To some degree, eras are fluid. As I noted in an essay earlier this year, “Mad Men” effectively straddled two eras, since it debuted a month after “The Sopranos” ended, but before the current explosion of original content on Netflix, Amazon, Hulu, Sundance, et al. (It’s one of the biggest inspirations for that explosion, in fact.) The two AMC shows are in the book as the last links in the chain to the current environment, which was already starting to take shape back when I wrote it in 2012, but they belong as much to this period as to the Wild West that gave us Tony Soprano, Vic Mackey, and Jimmy McNulty.
And I have no problem finding current shows that stack up comfortably against many of the ones in the book. Yesterday, I put the finishing touches on my Top 10 list for the year, which will be published next week. Without giving too much away, I’ll say that the final season of “Mad Men” is on it, but I ranked it behind recent seasons of several current series I adore, and that I can imagine one day slotting into a spot of whatever the ever-evolving TV canon winds up being.

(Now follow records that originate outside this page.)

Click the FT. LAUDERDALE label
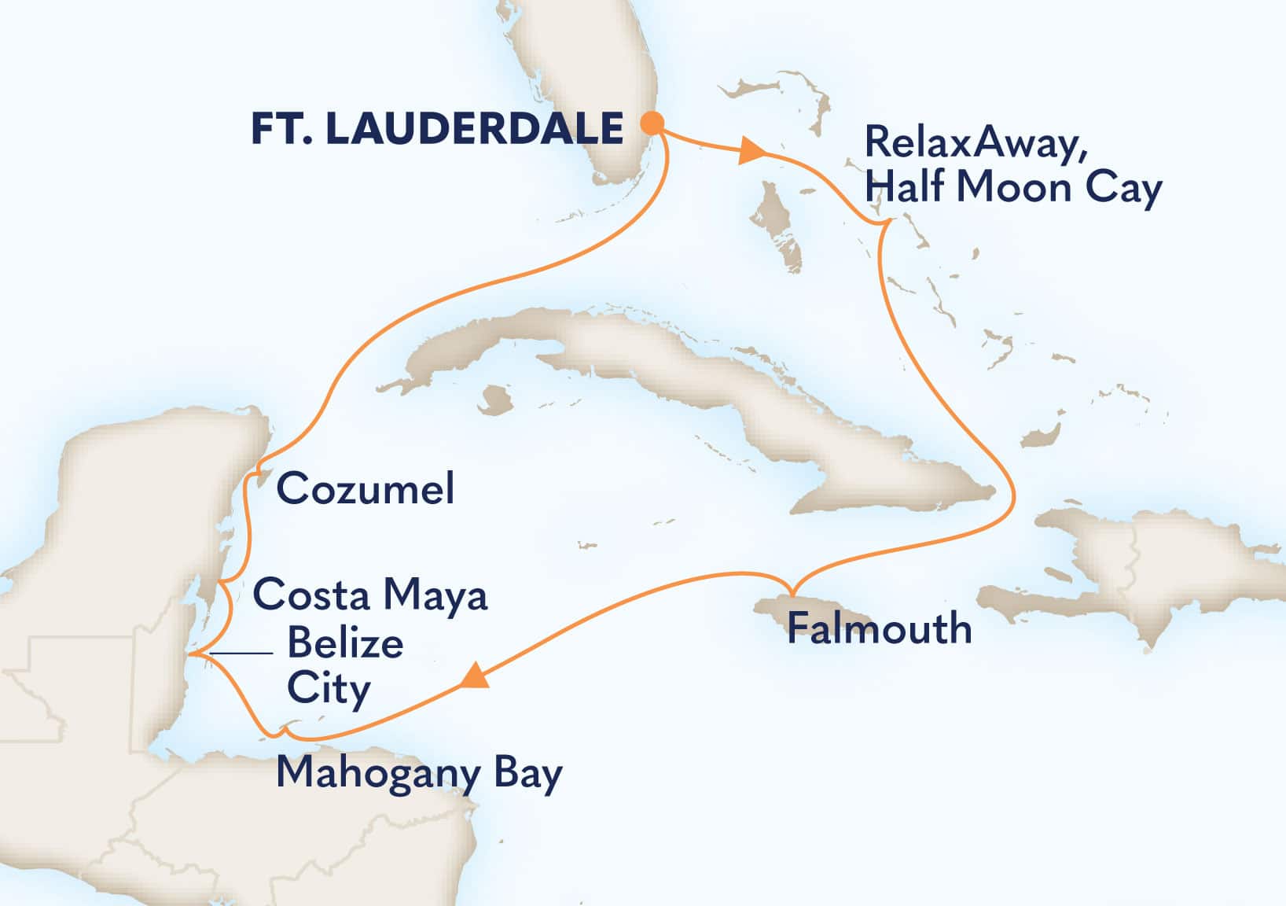tap(437, 128)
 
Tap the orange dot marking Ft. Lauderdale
tap(652, 123)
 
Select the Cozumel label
tap(366, 488)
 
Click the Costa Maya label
tap(370, 595)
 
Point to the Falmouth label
tap(879, 628)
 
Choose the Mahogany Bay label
tap(419, 774)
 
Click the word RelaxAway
tap(975, 143)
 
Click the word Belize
tap(345, 643)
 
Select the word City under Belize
tap(329, 689)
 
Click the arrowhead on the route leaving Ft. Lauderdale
tap(751, 151)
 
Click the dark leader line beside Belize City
tap(241, 654)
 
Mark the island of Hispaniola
tap(1132, 566)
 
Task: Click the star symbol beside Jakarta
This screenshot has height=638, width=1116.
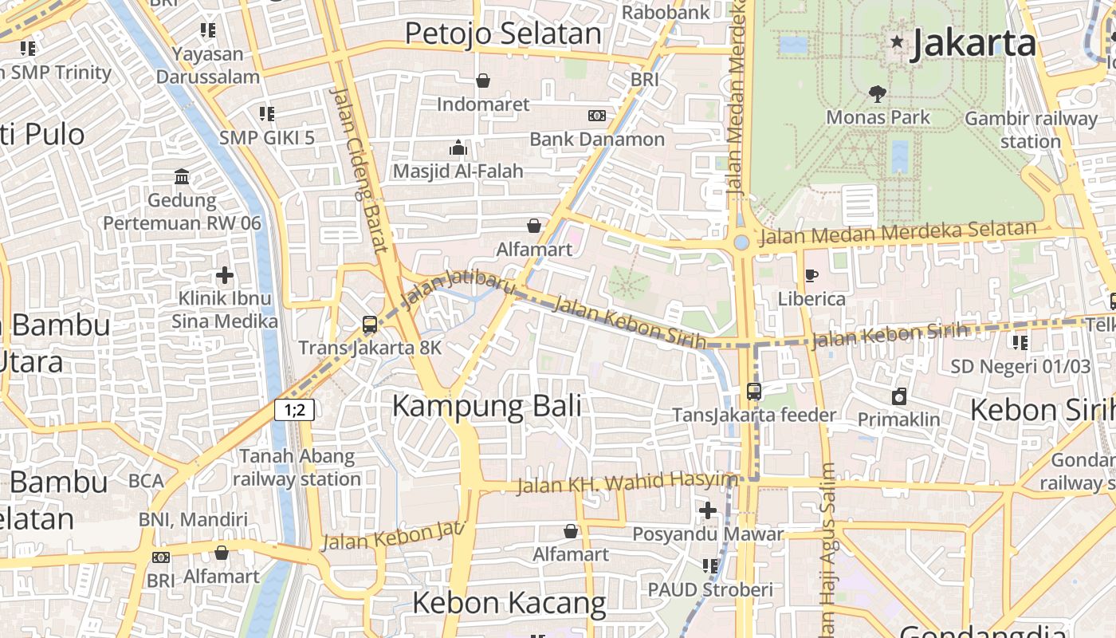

We can’t do apples-to-apples comparisons because the newer shows haven’t completed their runs yet, and thus can’t be compared to a “Wire” or a “Breaking Bad.” And because the TV viewing audience is more fragmented than ever due to this abundance of choice, consensus on the best of the era seems tougher to come by than ever, particularly while we’re in the middle of these shows rather than years into their afterlife. (“The Wire” didn’t become most people’s favorite show ever until years after it had been canceled, and look at the huge ratings for the final “Breaking Bad” season versus the tiny ones for the first.) Right now, I’m compiling ballots for this year’s HitFix Television Critics Poll (also coming next week), and it’s striking how varied the lists are. A few shows pop up on lots of ballots, but even they tend to wind up anywhere from first place to tenth, and I’ve seen ballots where the top-ranked show was one that literally no one else voted for anywhere. Last year, “The Leftovers” was my top-rated show – and a current series I would have no problem pitting against many of the great dramas from the early part of the century – but it wound up on only a handful of critics’ ballots and didn’t even finish in the overall top 20.
Because there are so many shows to choose from these days, because so many of them are targeted at an even more niche audience than something like “The Wire” or “Mad Men” were when they started, and because we’re in the middle of their runs rather than past them, it’s harder to look at the current TV class and see as many inner circle Hall of Famers as there were, say, in 2004 (when HBO alone had new seasons of “The Sopranos,” “The Wire,” and “Deadwood”). But jump ahead a decade from now, and I can easily imagine someone penning a book about TV in the 2010s, dealing with the many ways that “Louie,” “Game of Thrones,” “Orange Is the New Black,” “Transparent,” “Fargo” and a whole lot more continued transforming the way we watched and thought about the medium.
What does everybody else think? Are we still in a Hall of Fame era, or have we gradually eased into an abundance of Hall of the Very Good types?